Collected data
━━━━━━━━━━
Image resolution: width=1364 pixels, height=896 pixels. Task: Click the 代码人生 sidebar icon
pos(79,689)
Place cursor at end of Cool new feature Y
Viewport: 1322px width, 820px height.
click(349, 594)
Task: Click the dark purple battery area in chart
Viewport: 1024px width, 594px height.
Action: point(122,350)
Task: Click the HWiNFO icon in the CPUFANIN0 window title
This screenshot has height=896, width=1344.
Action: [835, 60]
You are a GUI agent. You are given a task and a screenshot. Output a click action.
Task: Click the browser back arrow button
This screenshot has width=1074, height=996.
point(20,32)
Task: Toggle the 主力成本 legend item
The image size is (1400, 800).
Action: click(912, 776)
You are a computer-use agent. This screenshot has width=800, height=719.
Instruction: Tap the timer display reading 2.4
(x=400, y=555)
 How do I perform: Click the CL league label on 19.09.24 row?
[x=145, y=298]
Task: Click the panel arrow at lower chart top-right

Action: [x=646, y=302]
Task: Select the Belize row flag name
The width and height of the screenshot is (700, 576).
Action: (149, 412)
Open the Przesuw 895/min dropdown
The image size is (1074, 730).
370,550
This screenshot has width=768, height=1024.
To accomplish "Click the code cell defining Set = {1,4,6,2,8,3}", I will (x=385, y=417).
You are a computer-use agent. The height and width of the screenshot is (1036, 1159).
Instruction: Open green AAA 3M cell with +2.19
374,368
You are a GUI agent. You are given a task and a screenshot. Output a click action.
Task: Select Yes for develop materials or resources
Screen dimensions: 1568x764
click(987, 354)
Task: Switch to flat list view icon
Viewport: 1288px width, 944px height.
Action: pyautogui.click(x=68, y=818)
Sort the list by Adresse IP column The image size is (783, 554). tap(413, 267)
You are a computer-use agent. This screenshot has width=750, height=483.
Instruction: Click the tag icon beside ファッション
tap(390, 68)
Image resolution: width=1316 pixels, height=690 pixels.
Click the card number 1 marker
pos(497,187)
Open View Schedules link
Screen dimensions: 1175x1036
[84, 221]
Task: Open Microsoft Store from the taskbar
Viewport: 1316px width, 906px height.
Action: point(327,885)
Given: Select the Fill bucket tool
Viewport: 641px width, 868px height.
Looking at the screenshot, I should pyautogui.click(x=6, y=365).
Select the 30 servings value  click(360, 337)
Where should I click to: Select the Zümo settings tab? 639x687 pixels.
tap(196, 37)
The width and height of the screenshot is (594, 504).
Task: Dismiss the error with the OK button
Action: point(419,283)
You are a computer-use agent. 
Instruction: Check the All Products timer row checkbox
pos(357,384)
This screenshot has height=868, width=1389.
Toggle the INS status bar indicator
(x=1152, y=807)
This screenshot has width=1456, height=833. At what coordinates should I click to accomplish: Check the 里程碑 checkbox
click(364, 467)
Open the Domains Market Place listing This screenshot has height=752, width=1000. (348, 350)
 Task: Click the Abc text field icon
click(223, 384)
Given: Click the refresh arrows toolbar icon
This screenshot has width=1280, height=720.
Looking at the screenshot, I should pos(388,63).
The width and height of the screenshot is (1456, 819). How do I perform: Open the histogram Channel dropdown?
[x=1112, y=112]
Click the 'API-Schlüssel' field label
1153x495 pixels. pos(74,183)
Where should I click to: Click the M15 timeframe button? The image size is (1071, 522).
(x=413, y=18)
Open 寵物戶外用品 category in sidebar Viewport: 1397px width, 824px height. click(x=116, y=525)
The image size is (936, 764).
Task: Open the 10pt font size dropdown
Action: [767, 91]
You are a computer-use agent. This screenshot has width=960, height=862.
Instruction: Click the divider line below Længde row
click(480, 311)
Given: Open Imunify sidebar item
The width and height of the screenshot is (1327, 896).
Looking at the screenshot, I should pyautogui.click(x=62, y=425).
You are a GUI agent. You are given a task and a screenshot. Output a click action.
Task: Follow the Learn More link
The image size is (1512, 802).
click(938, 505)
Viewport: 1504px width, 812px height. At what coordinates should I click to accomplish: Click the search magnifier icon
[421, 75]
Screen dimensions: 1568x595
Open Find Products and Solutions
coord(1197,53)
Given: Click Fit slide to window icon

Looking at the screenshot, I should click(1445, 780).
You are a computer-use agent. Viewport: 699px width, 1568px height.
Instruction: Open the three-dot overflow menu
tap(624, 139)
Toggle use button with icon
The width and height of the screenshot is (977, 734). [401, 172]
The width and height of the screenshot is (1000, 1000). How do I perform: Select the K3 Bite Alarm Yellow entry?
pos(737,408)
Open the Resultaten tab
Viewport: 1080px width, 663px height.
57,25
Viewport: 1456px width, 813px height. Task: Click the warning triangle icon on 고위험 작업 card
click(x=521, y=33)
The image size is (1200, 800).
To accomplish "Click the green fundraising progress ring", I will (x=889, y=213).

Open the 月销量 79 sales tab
━━━━━━━━━━
> _WHAT TO WORK ON_: Please return every line of the records above word for word, leaving nothing out and changing nothing.

> _THE RESULT_:
Image resolution: width=1364 pixels, height=896 pixels. Task: Click the 代码人生 sidebar icon
pos(79,689)
Place cursor at end of Cool new feature Y
Viewport: 1322px width, 820px height.
click(349, 594)
Task: Click the dark purple battery area in chart
Viewport: 1024px width, 594px height.
Action: point(122,350)
Task: Click the HWiNFO icon in the CPUFANIN0 window title
This screenshot has height=896, width=1344.
Action: [835, 60]
You are a GUI agent. You are given a task and a screenshot. Output a click action.
Task: Click the browser back arrow button
This screenshot has width=1074, height=996.
point(20,32)
Task: Toggle the 主力成本 legend item
The image size is (1400, 800).
Action: click(912, 776)
You are a computer-use agent. This screenshot has width=800, height=719.
Instruction: Tap the timer display reading 2.4
(x=400, y=555)
 How do I perform: Click the CL league label on 19.09.24 row?
[x=145, y=298]
Task: Click the panel arrow at lower chart top-right

Action: [x=646, y=302]
Task: Select the Belize row flag name
The width and height of the screenshot is (700, 576).
Action: (149, 412)
Open the Przesuw 895/min dropdown
The image size is (1074, 730).
370,550
This screenshot has width=768, height=1024.
To accomplish "Click the code cell defining Set = {1,4,6,2,8,3}", I will (x=385, y=417).
You are a computer-use agent. The height and width of the screenshot is (1036, 1159).
Instruction: Open green AAA 3M cell with +2.19
374,368
You are a GUI agent. You are given a task and a screenshot. Output a click action.
Task: Select Yes for develop materials or resources
Screen dimensions: 1568x764
click(987, 354)
Task: Switch to flat list view icon
Viewport: 1288px width, 944px height.
Action: pyautogui.click(x=68, y=818)
Sort the list by Adresse IP column The image size is (783, 554). tap(413, 267)
You are a computer-use agent. This screenshot has width=750, height=483.
Instruction: Click the tag icon beside ファッション
tap(390, 68)
Image resolution: width=1316 pixels, height=690 pixels.
Click the card number 1 marker
pos(497,187)
Open View Schedules link
Screen dimensions: 1175x1036
[84, 221]
Task: Open Microsoft Store from the taskbar
Viewport: 1316px width, 906px height.
Action: point(327,885)
Given: Select the Fill bucket tool
Viewport: 641px width, 868px height.
Looking at the screenshot, I should pyautogui.click(x=6, y=365).
Select the 30 servings value  click(360, 337)
Where should I click to: Select the Zümo settings tab? 639x687 pixels.
tap(196, 37)
The width and height of the screenshot is (594, 504).
Task: Dismiss the error with the OK button
Action: point(419,283)
You are a computer-use agent. 
Instruction: Check the All Products timer row checkbox
pos(357,384)
This screenshot has height=868, width=1389.
Toggle the INS status bar indicator
(x=1152, y=807)
This screenshot has width=1456, height=833. At what coordinates should I click to accomplish: Check the 里程碑 checkbox
click(364, 467)
Open the Domains Market Place listing This screenshot has height=752, width=1000. (348, 350)
 Task: Click the Abc text field icon
click(223, 384)
Given: Click the refresh arrows toolbar icon
This screenshot has width=1280, height=720.
Looking at the screenshot, I should pos(388,63).
The width and height of the screenshot is (1456, 819). How do I perform: Open the histogram Channel dropdown?
[x=1112, y=112]
Click the 'API-Schlüssel' field label
1153x495 pixels. pos(74,183)
Where should I click to: Click the M15 timeframe button? The image size is (1071, 522).
(x=413, y=18)
Open 寵物戶外用品 category in sidebar Viewport: 1397px width, 824px height. click(x=116, y=525)
The image size is (936, 764).
Task: Open the 10pt font size dropdown
Action: [767, 91]
You are a computer-use agent. This screenshot has width=960, height=862.
Instruction: Click the divider line below Længde row
click(480, 311)
Given: Open Imunify sidebar item
The width and height of the screenshot is (1327, 896).
Looking at the screenshot, I should pyautogui.click(x=62, y=425).
You are a GUI agent. You are given a task and a screenshot. Output a click action.
Task: Follow the Learn More link
The image size is (1512, 802).
click(938, 505)
Viewport: 1504px width, 812px height. At what coordinates should I click to accomplish: Click the search magnifier icon
[421, 75]
Screen dimensions: 1568x595
Open Find Products and Solutions
coord(1197,53)
Given: Click Fit slide to window icon

Looking at the screenshot, I should click(1445, 780).
You are a computer-use agent. Viewport: 699px width, 1568px height.
Instruction: Open the three-dot overflow menu
tap(624, 139)
Toggle use button with icon
The width and height of the screenshot is (977, 734). [401, 172]
The width and height of the screenshot is (1000, 1000). How do I perform: Select the K3 Bite Alarm Yellow entry?
pos(737,408)
Open the Resultaten tab
Viewport: 1080px width, 663px height.
57,25
Viewport: 1456px width, 813px height. Task: Click the warning triangle icon on 고위험 작업 card
click(x=521, y=33)
The image size is (1200, 800).
To accomplish "Click the green fundraising progress ring", I will (x=889, y=213).

Open the 月销量 79 sales tab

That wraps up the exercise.